Forecast: February sales were 30 units, or 11.9%, above the Alabama Center for Real Estate’s (ACRE) monthly forecast. ACRE projected 249 sales for the month, while actual sales were 219 units. ACRE forecast a total of 459 residential sales year-to-date, while there were 446 actual sales through February, a difference of 2.9%.

New construction: The 27 new homes sold represented 12.3% of all residential sales in the area in February. Total sales increased 8% year-over-year. The median sales price was $259,900, an increase of 11.1% from one year ago and an increase of 23.8% from January.

NAR commentary: According to the National Association of Realtors (NAR), existing home sales nationwide decreased in February, falling 6.6% from January (seasonally adjusted annual rate). However, sales did increase year-over-year, rising 9.1% from February 2020. Sales prices continue to grow at higher rates than before the pandemic, rising 15.8% year-over-year. Rising home prices are largely a result of housing inventory remaining at a record low of 1.03 million listings in February, representing a record decline of 29.5% year-over-year.

Lawrence Yun, chief economist for NAR, said, “Despite the drop in home sales for February – which I would attribute to historically low inventory – the market is still outperforming pre-pandemic levels. I still expect this year’s sales to be ahead of last year’s, and with more COVID-19 vaccinations being distributed and available to larger shares of the population, the nation is on the cusp of returning to a sense of normalcy. Many Americans have been saving money and there’s a strong possibility that once the country fully reopens, those reserves will be unleashed on the economy.”

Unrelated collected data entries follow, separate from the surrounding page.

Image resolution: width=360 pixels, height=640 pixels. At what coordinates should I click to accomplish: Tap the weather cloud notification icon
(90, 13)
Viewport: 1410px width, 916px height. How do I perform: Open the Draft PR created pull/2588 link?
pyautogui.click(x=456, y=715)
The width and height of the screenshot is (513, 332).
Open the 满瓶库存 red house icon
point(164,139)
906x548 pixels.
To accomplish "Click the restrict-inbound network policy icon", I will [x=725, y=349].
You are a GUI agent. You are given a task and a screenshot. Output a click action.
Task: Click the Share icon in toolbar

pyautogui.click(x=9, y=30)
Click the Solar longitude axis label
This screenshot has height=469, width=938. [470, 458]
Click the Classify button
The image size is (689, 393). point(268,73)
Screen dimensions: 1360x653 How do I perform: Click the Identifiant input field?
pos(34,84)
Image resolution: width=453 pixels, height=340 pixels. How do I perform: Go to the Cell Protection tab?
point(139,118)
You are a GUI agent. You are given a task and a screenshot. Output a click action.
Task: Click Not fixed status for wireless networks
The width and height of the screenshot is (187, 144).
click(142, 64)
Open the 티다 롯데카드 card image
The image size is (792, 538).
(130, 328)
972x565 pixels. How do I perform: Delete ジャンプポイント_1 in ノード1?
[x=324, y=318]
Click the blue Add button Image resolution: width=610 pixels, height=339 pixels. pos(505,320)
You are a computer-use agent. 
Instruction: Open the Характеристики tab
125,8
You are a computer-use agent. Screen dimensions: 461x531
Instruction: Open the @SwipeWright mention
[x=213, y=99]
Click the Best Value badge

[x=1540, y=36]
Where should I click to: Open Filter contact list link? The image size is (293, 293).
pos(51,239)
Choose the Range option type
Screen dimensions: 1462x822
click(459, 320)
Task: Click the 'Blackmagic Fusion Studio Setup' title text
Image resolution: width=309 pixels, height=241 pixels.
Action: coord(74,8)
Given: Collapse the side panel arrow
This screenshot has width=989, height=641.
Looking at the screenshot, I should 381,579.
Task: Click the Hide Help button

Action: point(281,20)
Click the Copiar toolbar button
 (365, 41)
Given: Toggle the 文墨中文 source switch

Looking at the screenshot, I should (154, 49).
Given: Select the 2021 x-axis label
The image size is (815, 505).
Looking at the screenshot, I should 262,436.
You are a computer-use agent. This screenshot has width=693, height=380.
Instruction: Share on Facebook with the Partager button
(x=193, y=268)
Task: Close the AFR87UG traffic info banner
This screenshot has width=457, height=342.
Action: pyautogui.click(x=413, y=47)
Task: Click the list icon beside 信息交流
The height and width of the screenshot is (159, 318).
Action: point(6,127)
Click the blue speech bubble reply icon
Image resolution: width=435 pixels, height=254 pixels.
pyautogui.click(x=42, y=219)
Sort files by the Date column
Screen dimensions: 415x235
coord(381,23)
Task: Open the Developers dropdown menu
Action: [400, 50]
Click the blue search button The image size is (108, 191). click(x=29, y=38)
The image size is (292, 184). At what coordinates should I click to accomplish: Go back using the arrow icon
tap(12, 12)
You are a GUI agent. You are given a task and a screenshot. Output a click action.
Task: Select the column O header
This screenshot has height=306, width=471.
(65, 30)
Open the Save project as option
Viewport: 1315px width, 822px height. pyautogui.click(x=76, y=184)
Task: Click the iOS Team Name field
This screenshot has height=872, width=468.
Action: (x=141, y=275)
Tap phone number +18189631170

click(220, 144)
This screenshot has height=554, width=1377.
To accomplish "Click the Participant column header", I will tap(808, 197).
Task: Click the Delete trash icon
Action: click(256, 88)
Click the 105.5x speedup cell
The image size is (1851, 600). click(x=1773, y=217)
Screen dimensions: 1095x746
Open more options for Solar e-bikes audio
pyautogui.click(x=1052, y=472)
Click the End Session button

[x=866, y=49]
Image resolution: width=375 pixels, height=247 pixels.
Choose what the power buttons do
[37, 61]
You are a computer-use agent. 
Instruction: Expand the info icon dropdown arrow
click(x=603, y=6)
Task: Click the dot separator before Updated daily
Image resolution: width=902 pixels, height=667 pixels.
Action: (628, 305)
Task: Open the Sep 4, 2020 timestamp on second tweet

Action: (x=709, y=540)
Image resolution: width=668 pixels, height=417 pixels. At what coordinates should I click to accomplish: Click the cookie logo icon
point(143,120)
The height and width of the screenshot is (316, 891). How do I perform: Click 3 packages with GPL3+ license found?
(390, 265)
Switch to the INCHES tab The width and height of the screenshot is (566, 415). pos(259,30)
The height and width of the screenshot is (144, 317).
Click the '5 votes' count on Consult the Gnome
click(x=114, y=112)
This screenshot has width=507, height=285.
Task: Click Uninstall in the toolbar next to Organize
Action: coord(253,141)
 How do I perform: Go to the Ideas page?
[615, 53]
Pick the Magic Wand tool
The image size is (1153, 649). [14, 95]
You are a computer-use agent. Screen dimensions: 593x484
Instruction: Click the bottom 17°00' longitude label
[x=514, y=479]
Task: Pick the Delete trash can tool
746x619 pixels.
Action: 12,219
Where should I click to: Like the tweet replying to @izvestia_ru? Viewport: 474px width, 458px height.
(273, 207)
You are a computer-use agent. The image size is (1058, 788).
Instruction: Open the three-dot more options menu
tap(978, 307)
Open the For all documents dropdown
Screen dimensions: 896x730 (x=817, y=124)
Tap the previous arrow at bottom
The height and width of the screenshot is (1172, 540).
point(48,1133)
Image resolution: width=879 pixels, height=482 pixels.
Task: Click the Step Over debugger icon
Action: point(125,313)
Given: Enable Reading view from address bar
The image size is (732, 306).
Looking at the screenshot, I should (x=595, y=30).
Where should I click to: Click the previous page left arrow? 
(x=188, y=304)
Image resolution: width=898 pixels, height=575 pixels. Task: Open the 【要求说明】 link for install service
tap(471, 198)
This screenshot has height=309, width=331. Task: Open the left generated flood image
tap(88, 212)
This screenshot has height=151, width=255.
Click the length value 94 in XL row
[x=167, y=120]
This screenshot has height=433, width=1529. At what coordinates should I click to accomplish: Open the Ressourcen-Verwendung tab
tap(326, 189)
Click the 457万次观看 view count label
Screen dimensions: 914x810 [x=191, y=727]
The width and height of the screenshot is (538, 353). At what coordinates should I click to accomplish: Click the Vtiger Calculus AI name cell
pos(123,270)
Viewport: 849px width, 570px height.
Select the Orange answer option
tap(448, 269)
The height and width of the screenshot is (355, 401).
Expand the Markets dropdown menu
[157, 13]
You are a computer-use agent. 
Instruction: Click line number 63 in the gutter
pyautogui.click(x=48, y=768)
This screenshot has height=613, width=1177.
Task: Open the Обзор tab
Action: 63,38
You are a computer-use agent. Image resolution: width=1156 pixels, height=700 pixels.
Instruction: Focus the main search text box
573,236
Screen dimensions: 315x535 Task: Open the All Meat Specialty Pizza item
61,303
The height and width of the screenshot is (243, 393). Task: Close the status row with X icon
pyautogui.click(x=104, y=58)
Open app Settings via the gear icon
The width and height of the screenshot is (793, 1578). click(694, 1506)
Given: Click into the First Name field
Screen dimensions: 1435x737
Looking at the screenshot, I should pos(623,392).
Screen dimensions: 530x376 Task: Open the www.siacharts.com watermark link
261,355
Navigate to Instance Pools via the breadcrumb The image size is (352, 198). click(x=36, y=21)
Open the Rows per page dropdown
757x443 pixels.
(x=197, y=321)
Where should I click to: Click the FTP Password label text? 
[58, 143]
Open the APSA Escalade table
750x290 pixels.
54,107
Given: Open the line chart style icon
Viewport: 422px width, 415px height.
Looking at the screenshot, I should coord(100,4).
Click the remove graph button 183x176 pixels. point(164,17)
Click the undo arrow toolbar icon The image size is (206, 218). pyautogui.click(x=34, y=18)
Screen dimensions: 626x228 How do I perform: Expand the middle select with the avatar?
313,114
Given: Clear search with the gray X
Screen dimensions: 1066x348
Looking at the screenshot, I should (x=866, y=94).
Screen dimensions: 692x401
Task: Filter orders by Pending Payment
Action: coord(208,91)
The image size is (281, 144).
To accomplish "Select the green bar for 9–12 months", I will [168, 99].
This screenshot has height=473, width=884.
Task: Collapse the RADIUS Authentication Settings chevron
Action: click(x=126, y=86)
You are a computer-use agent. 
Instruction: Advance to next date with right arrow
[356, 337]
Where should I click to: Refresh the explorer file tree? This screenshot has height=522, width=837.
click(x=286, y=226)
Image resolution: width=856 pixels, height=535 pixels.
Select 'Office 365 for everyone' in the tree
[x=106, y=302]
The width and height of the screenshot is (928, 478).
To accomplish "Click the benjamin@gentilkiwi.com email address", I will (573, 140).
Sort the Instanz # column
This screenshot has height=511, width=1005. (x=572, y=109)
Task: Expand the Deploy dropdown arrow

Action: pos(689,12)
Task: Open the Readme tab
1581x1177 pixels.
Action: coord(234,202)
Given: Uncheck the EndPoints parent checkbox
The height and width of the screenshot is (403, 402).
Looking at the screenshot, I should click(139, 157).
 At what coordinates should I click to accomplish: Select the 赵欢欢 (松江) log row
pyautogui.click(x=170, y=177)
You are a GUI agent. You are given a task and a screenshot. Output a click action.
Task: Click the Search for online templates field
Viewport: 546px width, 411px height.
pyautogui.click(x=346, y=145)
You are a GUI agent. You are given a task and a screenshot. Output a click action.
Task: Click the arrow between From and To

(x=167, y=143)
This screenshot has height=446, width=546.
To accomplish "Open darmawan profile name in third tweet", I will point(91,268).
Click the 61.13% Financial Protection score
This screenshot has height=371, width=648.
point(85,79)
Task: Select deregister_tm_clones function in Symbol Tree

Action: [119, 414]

Yun also cautioned that home sales could slow in the months ahead as higher prices and rising mortgage rates decrease home affordability.

ACRE commentary: Home sales in Alabama increased 14.7% year-over-year (Y/Y) in February, marking nine consecutive months of Y/Y gains. The strong rebound in demand seen during the second half of 2020 has extended into 2021. Year-over-year growth rates, however, have moderated somewhat since reaching a peak of 26.6% in the fourth quarter of 2020. Home sales prices continued their upward trend in February, rising 13.1% Y/Y, mainly a result of market fundamentals (increased demand and continued reduction in supply). Housing inventory in the state reached a record low of 9,950 listings in February, falling 44% Y/Y, a record decline.

Click here to view the entire monthly report.

The Tuscaloosa Residential Monthly Report is developed in connection with the Tuscaloosa Association of Realtors.

Editor’s note: All information in this article reflects data provided to the Alabama Center for Real Estate for Feb. 1-28. Thus, the performance represented is historical and should not be used as an indicator of future results.